Georgina Weldon (24 May 1837 – 11 January 1914) was a British campaigner against the lunacy laws, a celebrated litigant and noted amateur soprano of the Victorian era.

Georgina Weldon (née Thomas) was born at Tooting Lodge, Clapham Common in 1837, one of seven children and the oldest daughter born to Morgan Thomas MP, JP, DL (1803–1867), a member of the Welsh landed gentry, and his wife, Louisa Frances, daughter of John Apsley Dalrymple of Mayfield in Sussex. Morgan Thomas was a non-practising barrister, having inherited a large sum of money from his father and uncle, and concentrated on becoming Conservative Party MP for Coventry. Georgina spent most of her childhood in Florence, and her soprano singing voice was trained by her mother, except for a few lessons she had in 1855 with Jules de Glimes in Brussels. In 1856 the Thomas family changed its name to Treherne, the surname of Morgan Thomas's ancestors up to the mid-eighteenth century.

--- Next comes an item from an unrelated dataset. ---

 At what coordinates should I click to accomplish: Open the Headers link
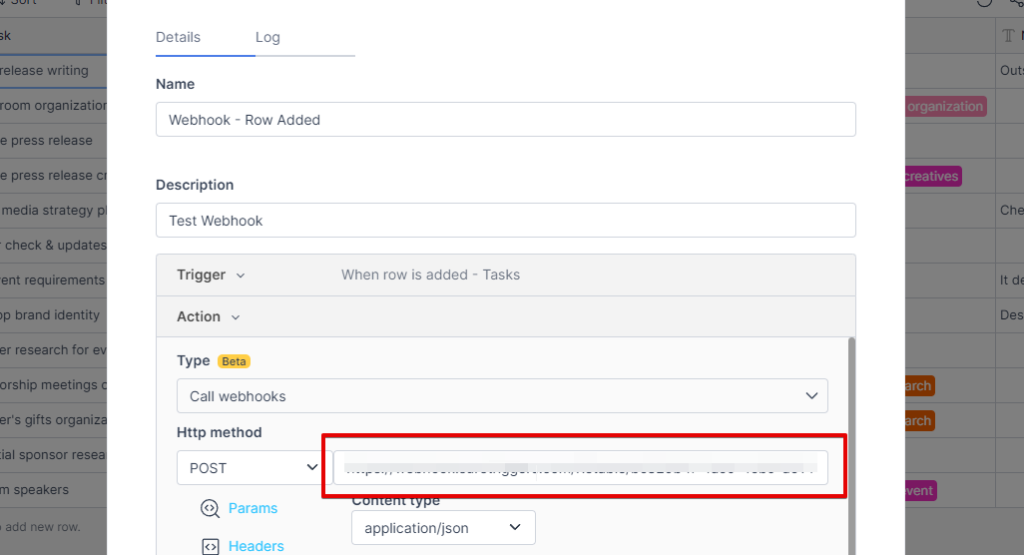256,546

On 21 April 1860, against her father's wishes, Georgina married William Henry Weldon, a lieutenant in the 18th Royal Hussars at Aldershot in Hampshire, causing her father to promptly disinherit her. Georgina Weldon hoped to follow a career on the stage, but her husband, like her father before him, refused to allow her to appear as a professional, and she was restricted to performing in amateur theatricals and charity concerts. In August 1860 she suffered a miscarriage when her husband threatened to kill her and himself. In 1863 William Weldon took a mistress, the nineteen-year-old Annie Stanley Dobson (born 1843), who secretly became his partner for life. She claimed to be a widow and went by the name Mrs Lowe, and gave him a son, Francis Stanley Lowe (1868–1955). On the death of his grandmother he inherited £10,000 a year and in 1870 he leased in Bloomsbury, which had a small theatre that had been added by Charles Dickens, a former resident.